False claims about acetaminophen and neurodevelopmental differences have persisted since last September, when President Donald Trump falsely linked prenatal use of the medication to autism diagnoses in babies. Messaging may explain that research consistently shows that there is no link between acetaminophen and autism or other neurodevelopmental differences. Messaging may also emphasize that the American College of Obstetricians and Gynecologists says it’s safe to take acetaminophen during pregnancy as needed after consulting with your doctor. However, nonsteroidal anti-inflammatory drugs (NSAIDs) like ibuprofen (Advil or Motrin), aspirin, and Aleve should only be taken during the second trimester and only for 48 hours or less at a time, as taking NSAIDs during the third trimester could lead to fetal abnormalities. The impact of taking NSAIDs during the first trimester is unclear. Messaging may encourage patients seeking pain relief during pregnancy to talk to their health care provider about the best pain management options for them.

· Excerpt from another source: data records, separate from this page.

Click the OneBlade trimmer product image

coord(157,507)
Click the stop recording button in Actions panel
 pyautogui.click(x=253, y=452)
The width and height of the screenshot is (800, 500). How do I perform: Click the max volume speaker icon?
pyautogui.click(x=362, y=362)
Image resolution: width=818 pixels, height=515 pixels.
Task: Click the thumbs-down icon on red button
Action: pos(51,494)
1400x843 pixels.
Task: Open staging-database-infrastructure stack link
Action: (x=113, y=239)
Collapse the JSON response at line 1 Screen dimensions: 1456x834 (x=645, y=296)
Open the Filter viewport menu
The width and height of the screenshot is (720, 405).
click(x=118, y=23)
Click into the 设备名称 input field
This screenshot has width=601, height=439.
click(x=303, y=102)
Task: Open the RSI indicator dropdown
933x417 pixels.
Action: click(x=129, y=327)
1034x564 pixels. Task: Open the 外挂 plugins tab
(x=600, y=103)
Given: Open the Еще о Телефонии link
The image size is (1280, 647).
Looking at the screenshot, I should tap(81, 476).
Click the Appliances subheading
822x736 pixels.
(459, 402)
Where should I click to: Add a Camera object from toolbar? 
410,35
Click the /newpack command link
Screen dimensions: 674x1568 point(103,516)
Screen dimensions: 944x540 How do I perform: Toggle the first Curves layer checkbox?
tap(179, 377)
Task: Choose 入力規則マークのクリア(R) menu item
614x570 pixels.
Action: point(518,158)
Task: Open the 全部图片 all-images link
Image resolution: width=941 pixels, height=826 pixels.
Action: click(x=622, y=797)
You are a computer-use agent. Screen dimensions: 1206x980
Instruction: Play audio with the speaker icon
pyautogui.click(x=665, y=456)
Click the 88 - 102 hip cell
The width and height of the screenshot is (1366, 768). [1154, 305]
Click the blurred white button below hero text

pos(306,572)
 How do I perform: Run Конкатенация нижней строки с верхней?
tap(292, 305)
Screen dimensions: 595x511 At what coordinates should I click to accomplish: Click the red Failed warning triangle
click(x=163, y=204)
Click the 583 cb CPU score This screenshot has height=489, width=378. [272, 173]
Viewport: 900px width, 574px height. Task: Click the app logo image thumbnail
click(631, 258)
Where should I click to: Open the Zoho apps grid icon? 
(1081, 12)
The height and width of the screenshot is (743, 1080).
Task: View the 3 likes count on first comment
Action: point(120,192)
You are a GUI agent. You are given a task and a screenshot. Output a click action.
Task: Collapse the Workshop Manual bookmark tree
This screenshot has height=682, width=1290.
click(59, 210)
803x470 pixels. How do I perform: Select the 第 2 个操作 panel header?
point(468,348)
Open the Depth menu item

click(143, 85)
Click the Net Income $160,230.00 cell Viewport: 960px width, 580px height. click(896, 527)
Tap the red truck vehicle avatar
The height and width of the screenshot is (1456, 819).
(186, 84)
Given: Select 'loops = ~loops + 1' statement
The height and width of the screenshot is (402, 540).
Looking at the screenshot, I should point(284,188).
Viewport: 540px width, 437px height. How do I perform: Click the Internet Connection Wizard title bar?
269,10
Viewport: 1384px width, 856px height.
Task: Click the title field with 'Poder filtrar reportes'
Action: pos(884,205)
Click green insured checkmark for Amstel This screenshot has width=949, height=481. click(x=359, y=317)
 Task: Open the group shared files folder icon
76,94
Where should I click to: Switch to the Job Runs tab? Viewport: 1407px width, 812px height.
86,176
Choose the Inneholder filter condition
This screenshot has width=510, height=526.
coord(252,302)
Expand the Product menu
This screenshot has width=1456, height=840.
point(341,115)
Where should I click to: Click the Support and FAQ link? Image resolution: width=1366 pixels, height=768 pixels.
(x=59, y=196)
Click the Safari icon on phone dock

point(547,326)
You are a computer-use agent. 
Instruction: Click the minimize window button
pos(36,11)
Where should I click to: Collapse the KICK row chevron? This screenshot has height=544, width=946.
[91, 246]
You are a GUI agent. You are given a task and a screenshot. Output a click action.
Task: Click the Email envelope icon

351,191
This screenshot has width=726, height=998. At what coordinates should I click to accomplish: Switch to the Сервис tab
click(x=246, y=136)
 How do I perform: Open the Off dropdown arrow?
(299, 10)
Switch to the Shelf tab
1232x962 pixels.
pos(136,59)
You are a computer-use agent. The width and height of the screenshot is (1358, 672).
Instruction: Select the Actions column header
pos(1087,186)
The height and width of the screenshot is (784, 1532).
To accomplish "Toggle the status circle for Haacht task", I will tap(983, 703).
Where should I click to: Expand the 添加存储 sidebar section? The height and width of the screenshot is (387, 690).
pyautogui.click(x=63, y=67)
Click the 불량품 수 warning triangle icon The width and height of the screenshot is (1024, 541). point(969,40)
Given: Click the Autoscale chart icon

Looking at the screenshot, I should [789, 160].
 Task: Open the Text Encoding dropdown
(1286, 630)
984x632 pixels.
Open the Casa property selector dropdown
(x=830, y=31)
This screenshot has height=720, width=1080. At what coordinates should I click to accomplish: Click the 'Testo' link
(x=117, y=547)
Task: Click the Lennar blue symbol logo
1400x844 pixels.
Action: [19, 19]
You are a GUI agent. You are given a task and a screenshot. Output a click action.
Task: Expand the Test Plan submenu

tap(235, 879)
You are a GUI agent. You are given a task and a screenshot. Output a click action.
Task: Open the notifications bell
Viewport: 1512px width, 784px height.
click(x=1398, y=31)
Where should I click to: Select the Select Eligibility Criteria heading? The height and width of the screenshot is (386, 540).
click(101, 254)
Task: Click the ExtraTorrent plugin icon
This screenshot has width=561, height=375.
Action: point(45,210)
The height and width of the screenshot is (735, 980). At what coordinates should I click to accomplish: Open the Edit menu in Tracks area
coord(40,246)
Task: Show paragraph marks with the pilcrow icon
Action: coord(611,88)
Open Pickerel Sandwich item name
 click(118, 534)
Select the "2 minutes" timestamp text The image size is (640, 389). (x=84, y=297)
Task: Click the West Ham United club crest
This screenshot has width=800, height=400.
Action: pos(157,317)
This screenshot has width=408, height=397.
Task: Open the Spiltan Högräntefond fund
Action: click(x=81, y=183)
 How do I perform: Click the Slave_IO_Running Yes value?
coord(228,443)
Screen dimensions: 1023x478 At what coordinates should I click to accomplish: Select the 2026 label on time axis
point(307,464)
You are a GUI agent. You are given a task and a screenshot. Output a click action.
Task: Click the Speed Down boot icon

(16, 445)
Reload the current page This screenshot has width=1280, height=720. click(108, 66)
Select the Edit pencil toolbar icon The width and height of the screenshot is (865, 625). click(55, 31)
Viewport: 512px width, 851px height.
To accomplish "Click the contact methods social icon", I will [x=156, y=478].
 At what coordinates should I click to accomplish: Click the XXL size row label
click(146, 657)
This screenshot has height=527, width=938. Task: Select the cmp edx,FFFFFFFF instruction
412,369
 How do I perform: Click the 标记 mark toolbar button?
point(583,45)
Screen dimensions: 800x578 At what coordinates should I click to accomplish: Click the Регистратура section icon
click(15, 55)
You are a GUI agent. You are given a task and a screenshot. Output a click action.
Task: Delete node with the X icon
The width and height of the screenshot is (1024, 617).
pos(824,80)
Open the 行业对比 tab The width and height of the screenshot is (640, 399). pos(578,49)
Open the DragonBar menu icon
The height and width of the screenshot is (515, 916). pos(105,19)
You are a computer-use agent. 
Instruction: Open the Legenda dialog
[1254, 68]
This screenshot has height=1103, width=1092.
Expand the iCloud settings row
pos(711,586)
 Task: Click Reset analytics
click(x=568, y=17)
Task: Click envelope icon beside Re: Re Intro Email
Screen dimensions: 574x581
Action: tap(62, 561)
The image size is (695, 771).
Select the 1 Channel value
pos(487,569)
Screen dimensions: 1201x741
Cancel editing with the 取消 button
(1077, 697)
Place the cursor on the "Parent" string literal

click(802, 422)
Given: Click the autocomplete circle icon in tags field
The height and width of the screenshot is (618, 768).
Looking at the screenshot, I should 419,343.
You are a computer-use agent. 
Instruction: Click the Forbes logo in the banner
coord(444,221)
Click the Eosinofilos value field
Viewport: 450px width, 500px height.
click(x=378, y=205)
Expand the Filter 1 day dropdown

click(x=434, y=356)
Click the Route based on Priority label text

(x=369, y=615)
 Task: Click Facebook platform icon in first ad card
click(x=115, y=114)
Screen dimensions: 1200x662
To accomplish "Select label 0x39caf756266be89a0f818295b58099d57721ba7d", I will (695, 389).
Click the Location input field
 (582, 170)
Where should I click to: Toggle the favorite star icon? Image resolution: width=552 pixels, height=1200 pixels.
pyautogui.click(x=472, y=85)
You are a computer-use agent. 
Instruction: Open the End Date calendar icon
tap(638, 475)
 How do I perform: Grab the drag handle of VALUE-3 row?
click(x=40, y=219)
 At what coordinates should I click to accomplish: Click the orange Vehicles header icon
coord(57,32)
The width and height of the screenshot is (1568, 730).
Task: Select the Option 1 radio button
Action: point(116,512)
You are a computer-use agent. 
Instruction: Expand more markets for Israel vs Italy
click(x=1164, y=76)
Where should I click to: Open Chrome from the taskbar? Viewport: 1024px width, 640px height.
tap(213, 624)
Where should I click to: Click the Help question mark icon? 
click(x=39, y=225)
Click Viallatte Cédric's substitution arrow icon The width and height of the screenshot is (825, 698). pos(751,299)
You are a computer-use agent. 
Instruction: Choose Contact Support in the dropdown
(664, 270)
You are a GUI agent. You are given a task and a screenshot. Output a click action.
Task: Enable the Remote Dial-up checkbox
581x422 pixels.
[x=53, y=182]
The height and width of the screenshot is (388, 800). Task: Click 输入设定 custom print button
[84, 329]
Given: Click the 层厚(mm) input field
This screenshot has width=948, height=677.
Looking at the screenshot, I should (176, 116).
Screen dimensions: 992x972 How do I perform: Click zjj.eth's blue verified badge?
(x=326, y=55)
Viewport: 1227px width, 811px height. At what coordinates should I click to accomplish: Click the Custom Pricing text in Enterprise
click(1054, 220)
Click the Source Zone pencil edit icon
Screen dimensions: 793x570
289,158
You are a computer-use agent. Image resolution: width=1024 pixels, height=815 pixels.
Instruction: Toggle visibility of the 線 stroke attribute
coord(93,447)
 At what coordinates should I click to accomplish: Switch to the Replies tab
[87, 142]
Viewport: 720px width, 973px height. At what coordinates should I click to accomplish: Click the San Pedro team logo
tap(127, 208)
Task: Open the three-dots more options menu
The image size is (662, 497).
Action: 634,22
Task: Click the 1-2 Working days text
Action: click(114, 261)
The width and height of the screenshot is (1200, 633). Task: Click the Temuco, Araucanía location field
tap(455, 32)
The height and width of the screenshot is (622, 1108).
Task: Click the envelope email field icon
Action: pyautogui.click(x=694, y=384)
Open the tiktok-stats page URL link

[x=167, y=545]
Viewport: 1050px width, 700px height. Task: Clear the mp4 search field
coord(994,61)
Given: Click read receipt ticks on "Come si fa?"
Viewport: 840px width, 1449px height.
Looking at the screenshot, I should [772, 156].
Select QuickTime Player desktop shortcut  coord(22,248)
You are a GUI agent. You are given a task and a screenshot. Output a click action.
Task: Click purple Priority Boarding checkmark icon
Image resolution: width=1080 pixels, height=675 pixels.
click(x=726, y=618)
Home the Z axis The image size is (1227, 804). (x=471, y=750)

Discussions about racial bias in health care and Black maternal health provide an opportunity to share resources geared toward Black pregnant people, such as the BLACK Doula Network and the National Black Doulas Association. Communicators may also want to recirculate tips for how pregnant people can advocate for their needs in the delivery room.
Cervical Cancer Awareness Month in January provides an opportunity to share information about HPV and cervical cancer prevention, especially given new federal screening guidance. Messaging may explain that HPV is a very common sexually transmitted virus that can cause several types of cancer, including cervical, anal, and throat cancers. Highlighting the screening guidelines for different age groups is recommended: The CDC recommends that anyone with a cervix ages 21 to 29 receive a Pap smear—in which a health care provider takes samples of cervical cells using a soft brush—to screen for HPV and cervical cancer. If the Pap smear is normal, people in this age group can wait three years until their next test. Those ages 30 to 65 should be screened for cervical cancer every three years or for HPV every five years. Now, people of average risk in this age group who opt for HPV testing can collect their test sample at home and send it to a lab. In response to fears about accuracy, messaging may explain that according to the American Cancer Society, self-collected samples for HPV tests are just as accurate as a sample taken by a health care provider. Messaging may also highlight why people may opt for an at-home test, such as pain during pelvic exams, cultural or religious beliefs, anxiety in medical settings, a history of sexual trauma, or barriers to in-person care, like time and travel constraints. Communicators may emphasize that people with certain health conditions and those who’ve had abnormal tests or cervical cancer in the past should not self-collect samples for HPV tests. Encouraging people to talk to their health care provider about their best option is recommended.